What the exercise asks: Count the lines in the records that contain the string "height", treating uppercase and lowercase as different. Give only the number.

Entries provided:
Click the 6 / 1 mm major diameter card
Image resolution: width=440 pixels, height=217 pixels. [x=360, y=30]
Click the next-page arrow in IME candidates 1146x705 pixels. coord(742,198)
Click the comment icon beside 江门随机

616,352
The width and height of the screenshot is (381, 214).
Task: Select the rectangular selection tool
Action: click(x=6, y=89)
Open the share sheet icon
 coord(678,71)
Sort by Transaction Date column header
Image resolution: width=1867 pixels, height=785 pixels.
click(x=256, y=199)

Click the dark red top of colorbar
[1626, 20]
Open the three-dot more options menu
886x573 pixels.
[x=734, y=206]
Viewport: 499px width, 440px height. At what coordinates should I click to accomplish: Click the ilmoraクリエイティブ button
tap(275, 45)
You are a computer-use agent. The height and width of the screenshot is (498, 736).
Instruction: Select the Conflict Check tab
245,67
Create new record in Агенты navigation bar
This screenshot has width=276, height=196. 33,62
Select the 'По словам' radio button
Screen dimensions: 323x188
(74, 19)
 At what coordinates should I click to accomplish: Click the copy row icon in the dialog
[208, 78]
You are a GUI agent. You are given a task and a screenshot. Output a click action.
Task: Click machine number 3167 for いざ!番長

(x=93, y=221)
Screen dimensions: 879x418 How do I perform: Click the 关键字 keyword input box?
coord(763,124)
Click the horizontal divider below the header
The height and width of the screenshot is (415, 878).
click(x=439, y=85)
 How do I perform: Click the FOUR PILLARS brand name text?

Response to the exercise: 7